[Start of section]

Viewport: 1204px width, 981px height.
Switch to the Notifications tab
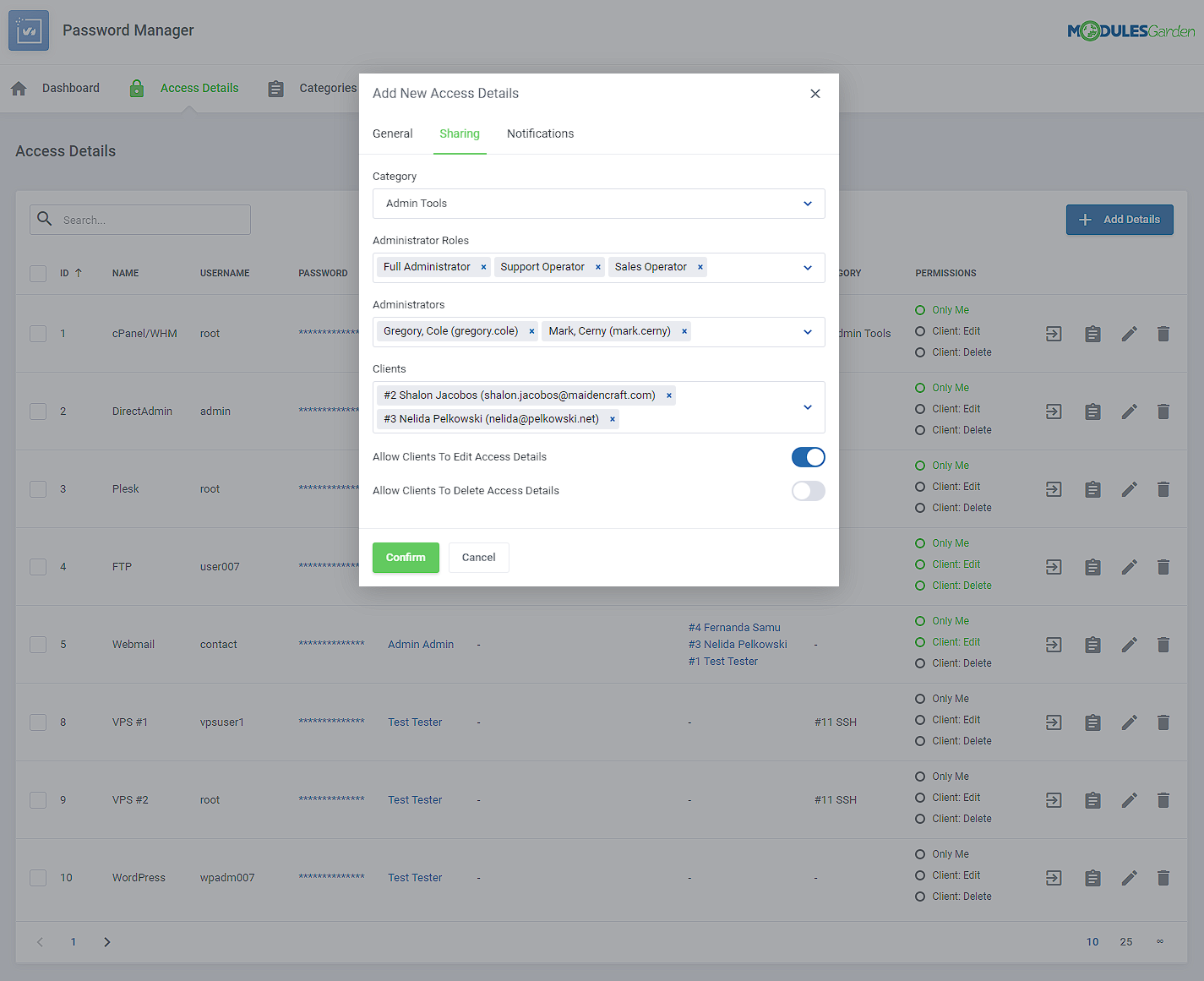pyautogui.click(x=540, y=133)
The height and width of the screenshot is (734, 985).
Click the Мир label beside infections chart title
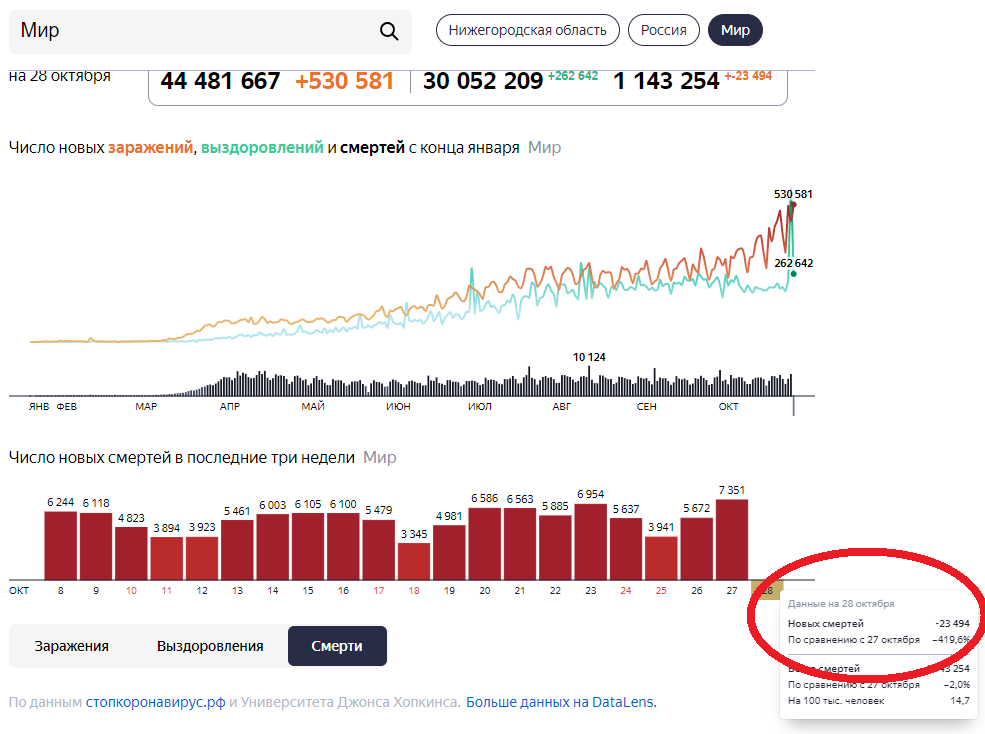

[End of section]

• **BRIEF**: Go through the entries and retype each one exactly, skipping any image.

• **SOLUTION FOR THIS TASK**:
Viewport: 1204px width, 981px height.
Switch to the Notifications tab
pyautogui.click(x=540, y=133)
The height and width of the screenshot is (734, 985).
Click the Мир label beside infections chart title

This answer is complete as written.